EU rules on "free market" do not help, because they introduce too many constraints on what a government can do. For example, if a (most reasonable) law would be made to force empty homes to be sold/rented or expropriated at half cost, that would violate the EU directives and put the state in serious legal trouble. If the state would increase its debt to massively build subsidized homes at cheap prices, as is much needed, EU would again complain.

So I guess that there is no realistic exit within the parameters of capitalism and EU. So I wonder: what are all those grunters complaining about? Spain is a perfectly normal capitalist economy where oligopolies work to maximize benefits at the cost of the working class. Just business as usual.
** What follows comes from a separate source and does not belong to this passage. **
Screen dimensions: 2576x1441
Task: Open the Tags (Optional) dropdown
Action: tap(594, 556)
Maybe they fear that the working class may get unruly and shatter the status quo? Maybe that's what they are really worried about but they should then address the needs of the people and not just those of the corporations and the tiny elite that owns them. But that would be "socialism" and that's not what EU nor Spain are about.

Update: I just stumbled upon this analysis by Michael Hudson on the reappointment of Ben Shalom Bernanke as director of the US Federal Reserve. And, guess what?, he has exactly the same analysis for the USA than I was making here for Spain: that while housing prices don't fall, salaries will remain high and the economy won't be competitive. Sadly enough, in the USA as in Europe, this is not a policy that rulers are willing to consider.


Ken said...

The Germans are going to be asked to bail out Greece and maybe Spain.
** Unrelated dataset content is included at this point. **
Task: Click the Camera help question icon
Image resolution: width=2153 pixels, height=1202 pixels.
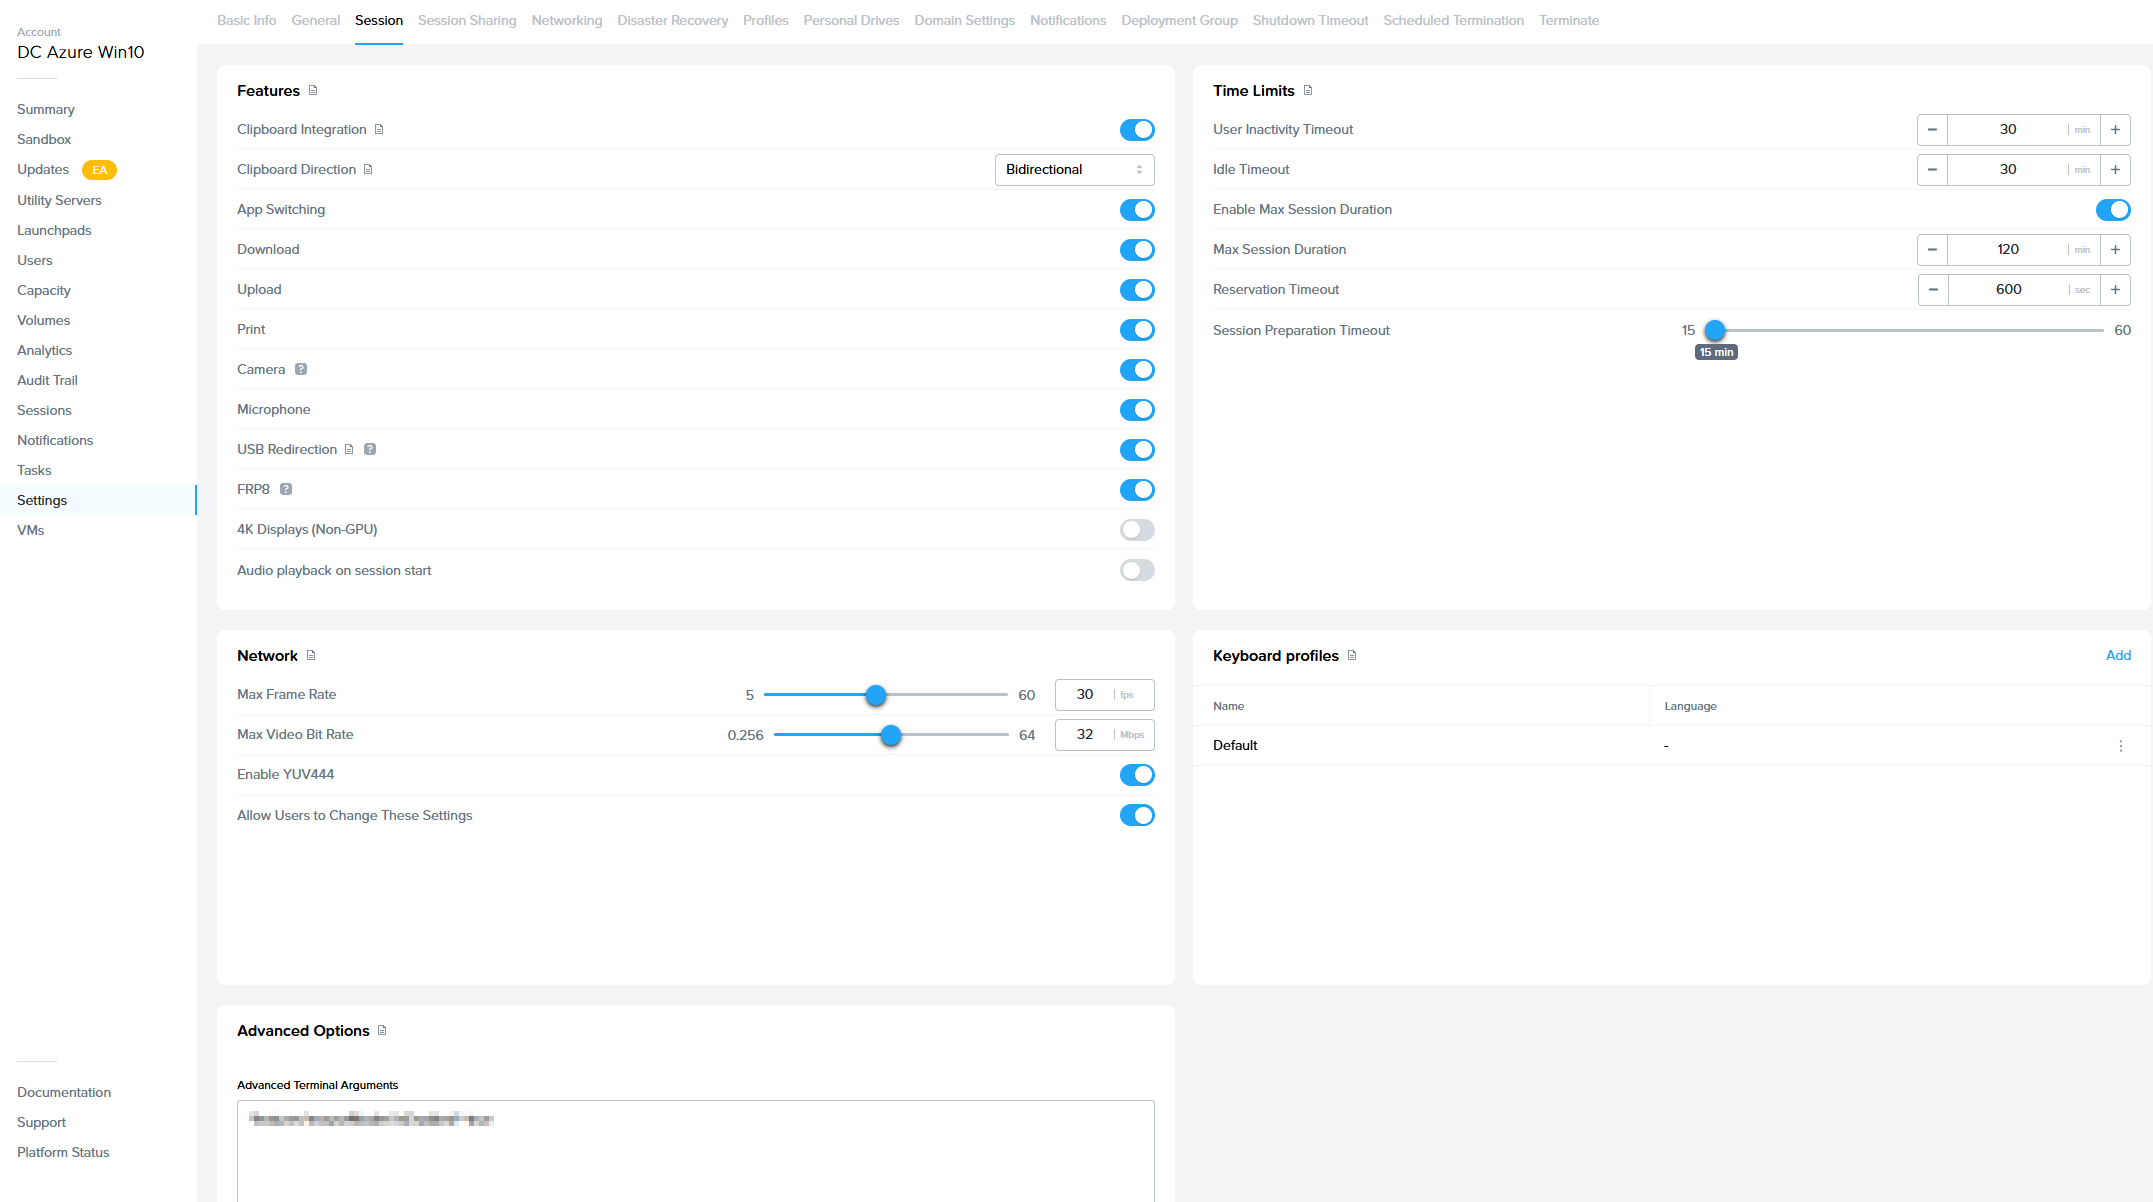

I suppose the German economy is better off than it looks on paper compared to the other European countries because it's more solidly based, ie it doesn't rely on a speculative property boom to the same degree. I read somewhere that Germans rarely discussed how much their house had gone up in value, (it was a common boast in Britain once).

Maju said...

Spain doesn't need any bailout. It's only problem is lack of competitivity. Spanish debt, as you can see in the graph is very low, lower than any country of its size except South Korea.

Italy and Greece are clearly highly indebted but otherwise all the talk about the PIIGS is just FMI nonsense to make costs drop.
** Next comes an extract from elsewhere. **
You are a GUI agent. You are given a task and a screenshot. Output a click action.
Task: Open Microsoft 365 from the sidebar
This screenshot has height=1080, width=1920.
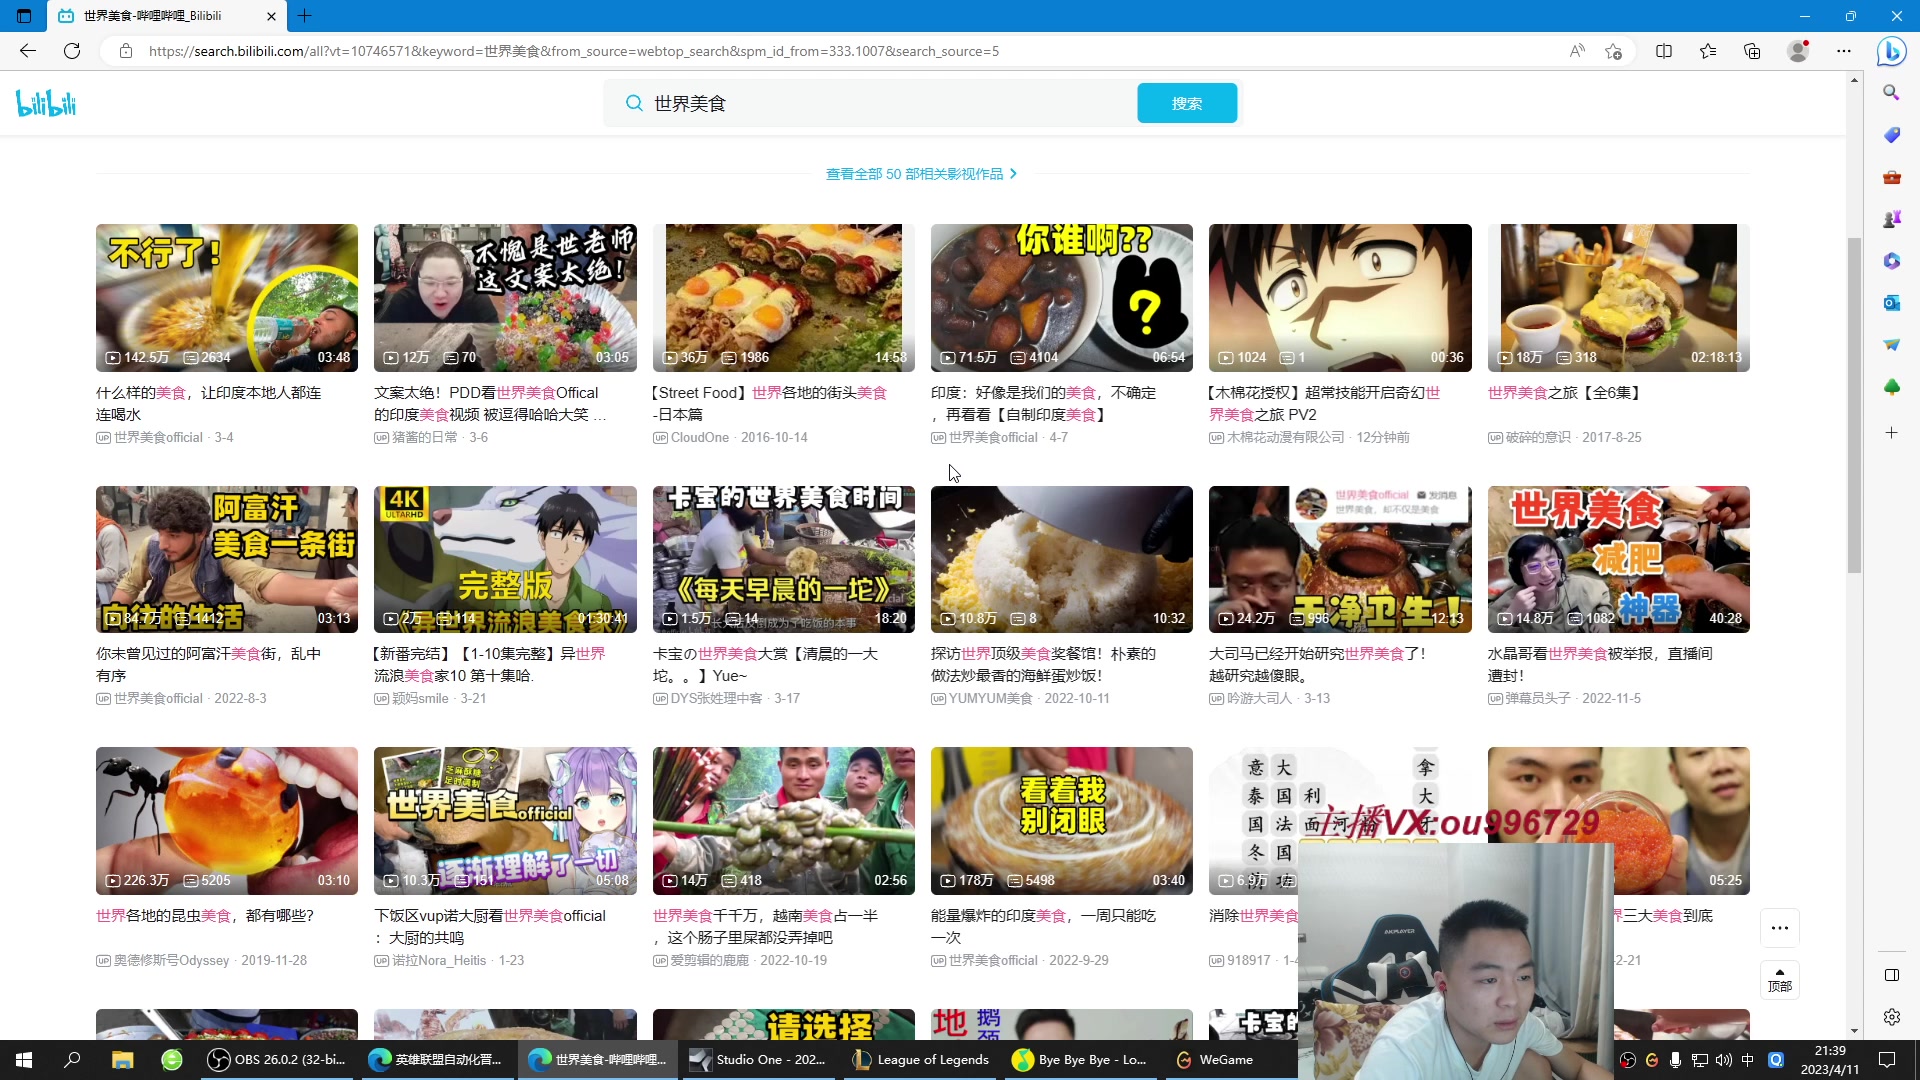pyautogui.click(x=1892, y=261)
Lowering costs would be nice, I guess, but it's simply impossible because the cost of life doesn't drop. In this, as I argued in the article, the main factor is (not only in Spain but also in the similarly troubled USA) the absurdly high cost of housing.

However the USA can still take advantage of its relatively high technological level and top level financial position, something that Spain can't probably.

So Spain has only one choice: lowering the cost of life. This can only be done with increased state intervention (of the right kind) and increased indebtment for some time. Alternatively it can be done by violent means (revolution and expropriation of the underused real state). Finally it might be done by legal means without a revolution (the Spanish constitution gives the means to do it, as property has lower status than housing or jobs as civic right and is subject to social needs in theory) but I seriously doubt they will make such progress without some blood spilling first.

Maju said...

Notice how what I just wrote is exactly the principal capitalist contradiction as per Karl Marx: Capital tries to lower costs by lowering salaries but also tries to maximize benefits by increasing prices. At some point these opposite trends cause structural crashes because people just lack the purchasing power to buy the products - demand is lower than offer and stays that way for long.

Such structural crisis can only be resolved with socialism of some sort. The longer we take to realize this the more we will suffer.